Seriously, Microsoft?, Daily Brief from May 25, 2023

Listen to the top story from the Daily Brief for May 25, 2023.

Transcript

This is Human Rights Watch's Daily Brief for the 25th of May, 2023. Today we're going to be talking about Microsoft and Saudi Arabia.

So here’s a bad idea: tech giant Microsoft is planning to invest in a new cloud data center in Saudi Arabia.

While you’re picking your jaw up off the floor, let me tell you it’s probably worse than you imagine.

What’s shocking here is not just Saudi Arabia’s abysmal human rights record generally. Of course, the country is infamous for its incessant repression of dissent, and even brutal murder of its critics.

But Saudi Arabian authorities also have an awful record specifically related to tech.

They are known to infiltrate technology platforms to spy on people with ideas they dislike – such as, “humans have rights.” They deploy sophisticated cyber surveillance software, including spyware against dissidents and others they perceive as not toeing their authoritarian line.

And the Saudi legal system itself is hardly conducive to the data center idea.
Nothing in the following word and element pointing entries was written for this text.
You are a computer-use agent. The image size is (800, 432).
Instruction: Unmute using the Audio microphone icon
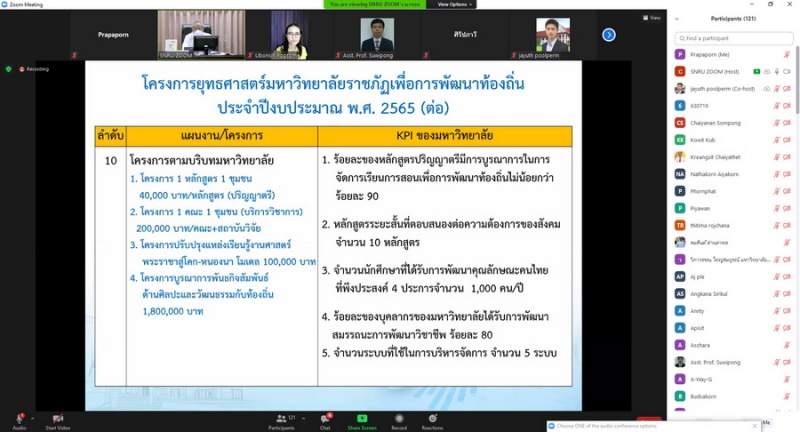[x=17, y=418]
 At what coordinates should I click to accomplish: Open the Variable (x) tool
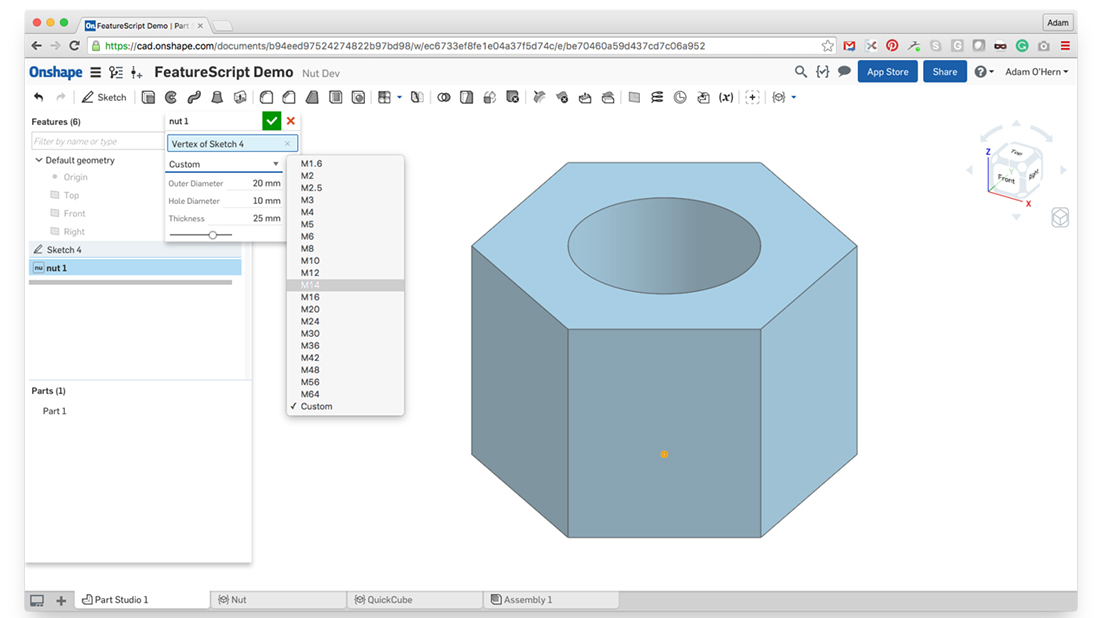pos(726,97)
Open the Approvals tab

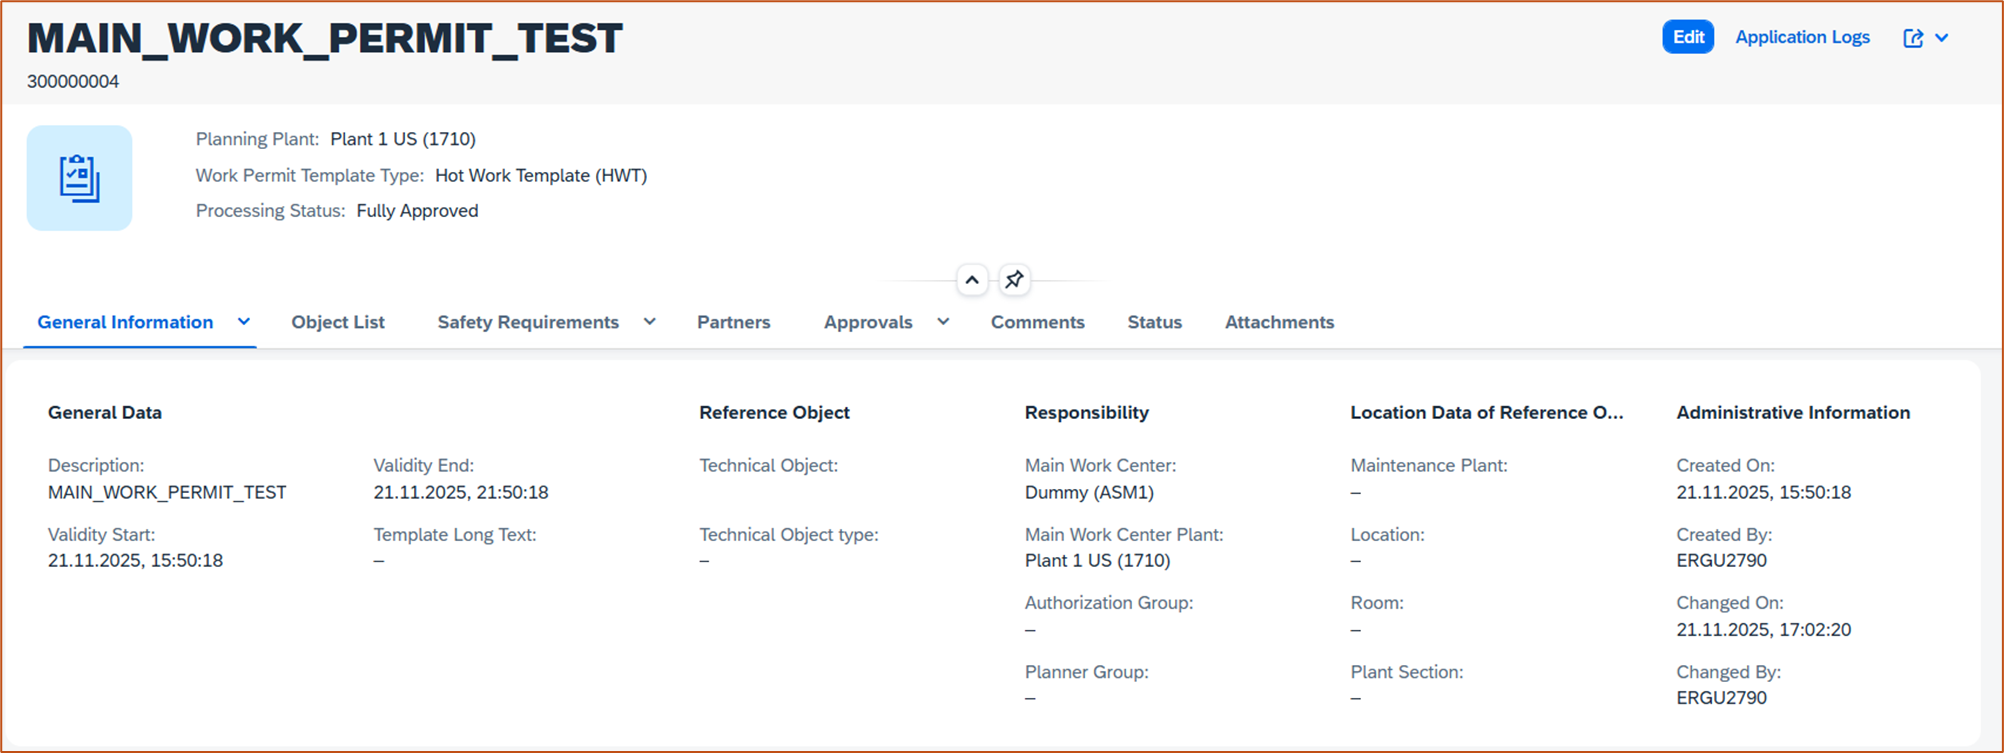pos(868,322)

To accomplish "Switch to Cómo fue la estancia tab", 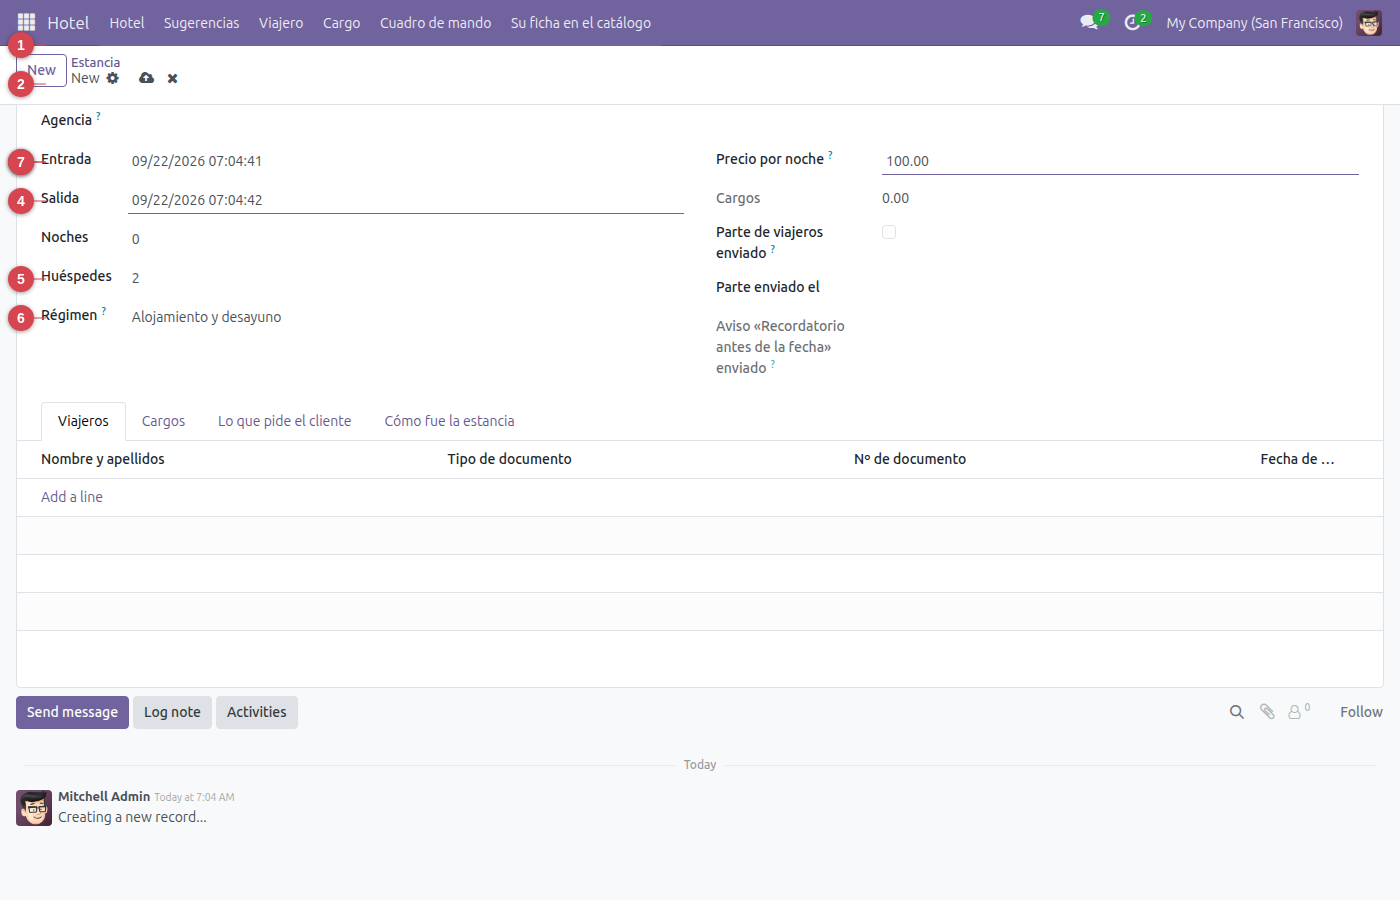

Its laws on cybercrime and data protection are vague at best and grant sweeping powers to government agencies to access personal information.

There is an enormous risk Saudi authorities could obtain access to data stored in Microsoft’s cloud data center, thus posing direct threats to human rights and privacy. Human rights defenders and activists in the country continue to serve long prison sentences for criticizing authorities or advocating for political and rights reforms. And torture in detention is pervasive.

No international company should ever put themselves at risk of becoming a tool in support of such abuses.

What’s more, Saudi Arabia requires all cloud service providers to remove or geo-block “unlawful” content upon the request of the Saudi authorities. What’s “unlawful” is pretty much whatever the regime says is “unlawful,” including a range of activities that are nothing more than peaceful expression.

Eighteen human right groups have issued a statement calling on Microsoft to rethink the move. At the very least, the company should suspend its plans until it can demonstrate how it will deal with these serious, possibly life-threatening, risks.